01 Temmuz 2020 Çarşamba

Konser” sözcüğü besteci, icracı ve dinleyici üçgenini içerir. 

Besteci eserini dinletebilmek için icracıya muhtaçtır. İcracı ise o müziği paylaşmak için dinleyiciye. İcracı yalnız dinleyicinin alkışını değil, nefesini de hissetmelidir.

Aslında besteci besteleme sürecinde kendi eserini içkulağıyla duymuştur. Ama kâğıt üstündeki o yazıyı duyurabilmek için yine yorumcu gerekir. Yorumcu aradaki köprüdür. O da bestecinin notalarını kâğıt üstünden alıp biz dinleyicilere aktararak canlandırır, yeniden yaratır. 

Bu üçgenin üçüncü ayağı dinleyicidir. Yorumcular 18. yüzyılda küçük oda müziği grupları halinde ya da solist olarak, aristokrat dinleyicilerle yan yana, aynı mekânı paylaşırlardı. 19. yüzyılda büyük konser salonları inşa edildi. Çünkü bestelenen yeni yapıtlar büyük orkestrayı ve büyük sahneleri gerektiriyordu. Böylece, giderek daha büyük konser binaları inşa edilmeye başlandı. Ve artık dinleyici ile yorumcu arasında ayrı bir ortam oluştu. Sahnenin yükseltisi bu iki kitleyi birbirinden ayırıyordu. 

Üçgenin üçüncü kenarı olan salondaki dinleyici de besteci ve yorumcuyla kendisine ulaşan müziği, kendi dünyasında değerlendiren kişidir.

Gelelim günümüzün sanal konser ortamlarına.

Geçen hafta Barselona’nın tarihi Liceu Opera evi salgın için kapattığı kapılarını açtı. Bu bir oda müziği dinletisiydi, ama dinleyicisi yoktu. Her koltukta, içinde yeşil ağaççıklar bulunan devasa saksılar oturuyordu. Tam 2 bin 292 koltuk. Tıpkı normal bir konsere başlar gibi “telefonlarınızı kapatın” anonsu yapıldı. Sahneye “UceLi Quartet” adlı bir dörtlü çıktı, selam verdiler, birbirlerine mesafeli oturdular. Ünlü opera bestecisi Puccini’nin ilk gençlik yıllarında, bir arkadaşının ölümü ardından bestelediği 6 dakikalık ağıtı çaldılar: “Krizantemler”. Sonunda sanatçılar yine boş salona selam verdiler ve ayrıldılar. O sırada sanal alkışlar koptu mikrofondan. Yorumcularda ise hiç inandırıcı bir heyecan yoktu: İşleri bitti, boşluğu selamlayıp ekranımızı terk ettiler. 

Koltuklardaki bitkiler ise sağlık çalışanlarına teşekkür olarak armağan edilecekti.

Öksürükleri bile özledik

Şimdi dünyanın bütün salonlarının konser dizilerinden seçilmiş eski dinletiler dijital ortamda yayına veriliyor.
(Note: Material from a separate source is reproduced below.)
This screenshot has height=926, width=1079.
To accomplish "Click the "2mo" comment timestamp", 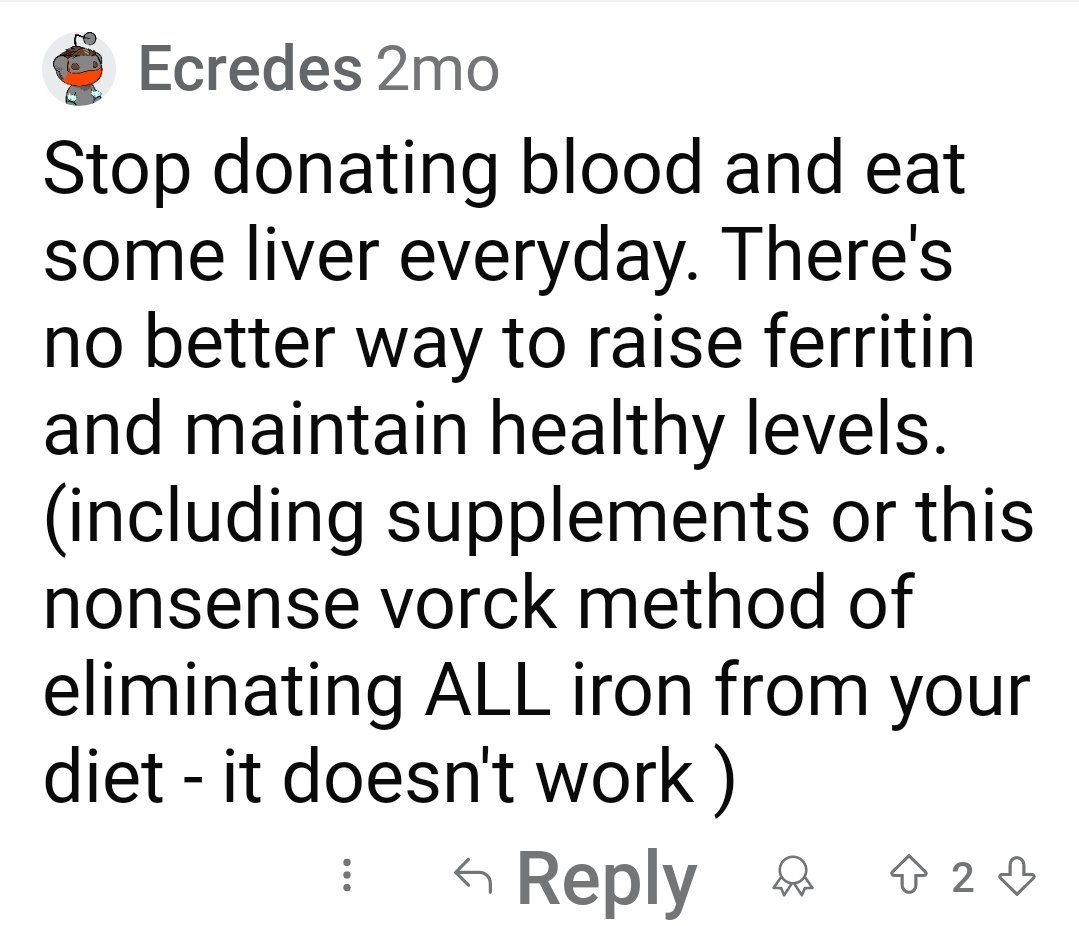I will click(x=438, y=69).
Birden kendinizi Berlin Filarmoni’de ya da Londra Royal Albert Hall’de buluyorsunuz. Ne sahici alkışlar var, ne bir öksürük sesi, ne de yanınızda durmadan sahneyi telefonuna kaydeden bir meraklı! 
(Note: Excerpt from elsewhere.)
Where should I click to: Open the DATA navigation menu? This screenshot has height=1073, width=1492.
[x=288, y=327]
Duyduğunuz konser canlı yayın değil ya, her hata temizlenmiş. Piyanistin “rubato”su reçel gibi yayılmışsa, sonradan stüdyoda toparlanmış. Tempolar değiştirilmiş. O çok kızdığımız yerli yersiz, konser içi alkışlar, öksürükler hepsi yok edilmiş.

Şimdi her büyük konser merkezi pandemi günlerinin programını yayımlıyor: Örneğin, biz de bir duyuru yaratalım: “Bu akşam Almanya saatiyle 18.00’de piyanist Khatia Buniatishvilli, Berlin Filarmoni Orkestrası’nın yeni şefi Kiril Petrenko yönetiminde Rachmaninoff’un ikinci piyano konçertosuyla karşınızda olacak. Sakın kaçırmayın” diyelim.

Online konserler” bu gidişle artacak. Bu durum yorumcuları özendirmek, onlara cesaret vermek adına yararlı. Ama ekran başındaki meraklı izleyici, bu yapaylığa ne kadar dayanabilir? Sahnedekiler ise seyircisiz salonda prova yaparcasına, canlı konserin coşkusunu verebilir mi? Eser bitmeden öksüren, alkışlayan da performansa bir yaşanmışlık katıyordu! Konser salonunda müzik dinlemek ayrı bir coşkudur, ayrı bir disiplin ister. Evde bilgisayardan veya televizyondan dinlerken canlı konserin keyfini duyuyor musunuz? Ben canlı konserleri, aradaki yanlış alkışları, hatta konserdeki öksürük fırsatçılarını bile özledim.